KeywordsBrugada syndrome, antiarrhythmic drugs, ICD implantation
Disclosure: Rajin Choudhury, Mattias Duytschaever, Sebastien Knecht, Yves Vandekerckhove and Rene Tavernier have no conflicts of interest to declare. No funding was received in the publication of this article.
Open Access: This article is published under the Creative Commons Attribution Noncommercial License, which permits any non-commercial use, distribution, adaptation and reproduction provided the original author(s) and source are given appropriate credit.
Received: 19 June 2015 Published: 14 August 2015 Citation: European Journal of Arrhythmia & Electrophysiology, 2015;1(1):23–4
Correspondence: Rajin Choudhury, AZ Sint-Jan Bruges-Oostende, Department of Cardiology, Ruddershove 10, 8000 Bruges, Belgium. E: [email protected]
Updates in Brugada Syndrome
Rajin Choudhury, Mattias Duytschaever, Sebastien Knecht, Yves Vandekerckhove and Rene Tavernier
Department of Cardiology, AZ Sint-Jan Brugge-Oostende AV, Belgium
Brugada syndrome (BrS), first described in 1992, is an autosomal
dominant, arrhythmogenic disease.
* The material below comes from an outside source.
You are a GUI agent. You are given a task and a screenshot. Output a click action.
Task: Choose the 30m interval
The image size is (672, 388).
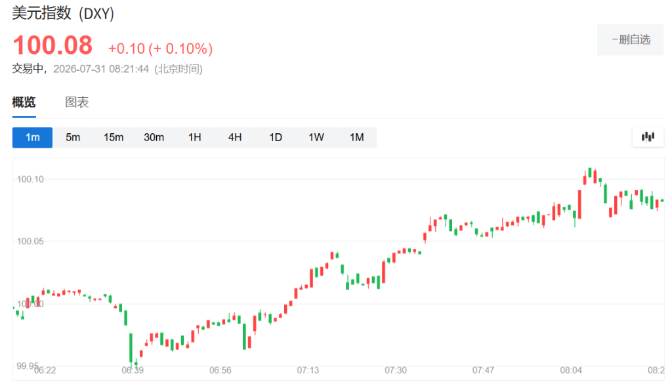coord(154,138)
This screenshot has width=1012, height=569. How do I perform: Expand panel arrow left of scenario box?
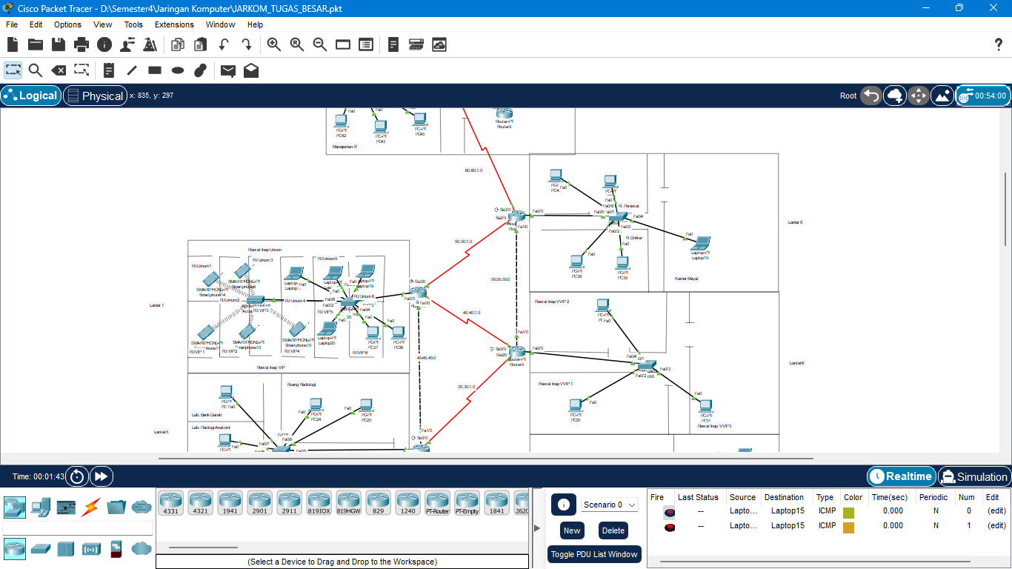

There is a male predominance of
the syndrome and the prevalence is highest in Asian and Southeast
Asian countries, reaching 0.5–1 per 1,000.1 BrS is diagnosed in patients
with ST-segment elevation with type 1 morphology ≥2 mm in ≥1 lead in
the right precordial leads V1, V2, positioned in the second, third or fourth
intercostal space occurring either spontaneously or after intravenous
class I antiarrhythmic drugs.2 The majority of patients are asymptomatic
but they may also present with sudden cardiac death, aborted sudden
death, syncope, nocturnal agonal respiration, palpitations and chest
discomfort. Most events occur during rest, sleep, vagotonic conditions
or febrile state but rarely during exercise.1 A Heart Rhythm Society/
European Heart Rhythm Association/Asia Pacific Heart Rhythm Society
(HRS/EHRA/APHRS) expert consensus statement3 on the diagnosis
and management was published in 2013. Since then, new intriguing
observations have been made.
Underlying MechanismThere are two leading hypotheses for mechanisms underlying BrS
phenotype and arrhythmias: (1) the abnormal repolarisation hypothesis
(based on the canine wedge preparation) and (2) the abnormal
depolarisation hypothesis (based on whole heart studies in BrS patients).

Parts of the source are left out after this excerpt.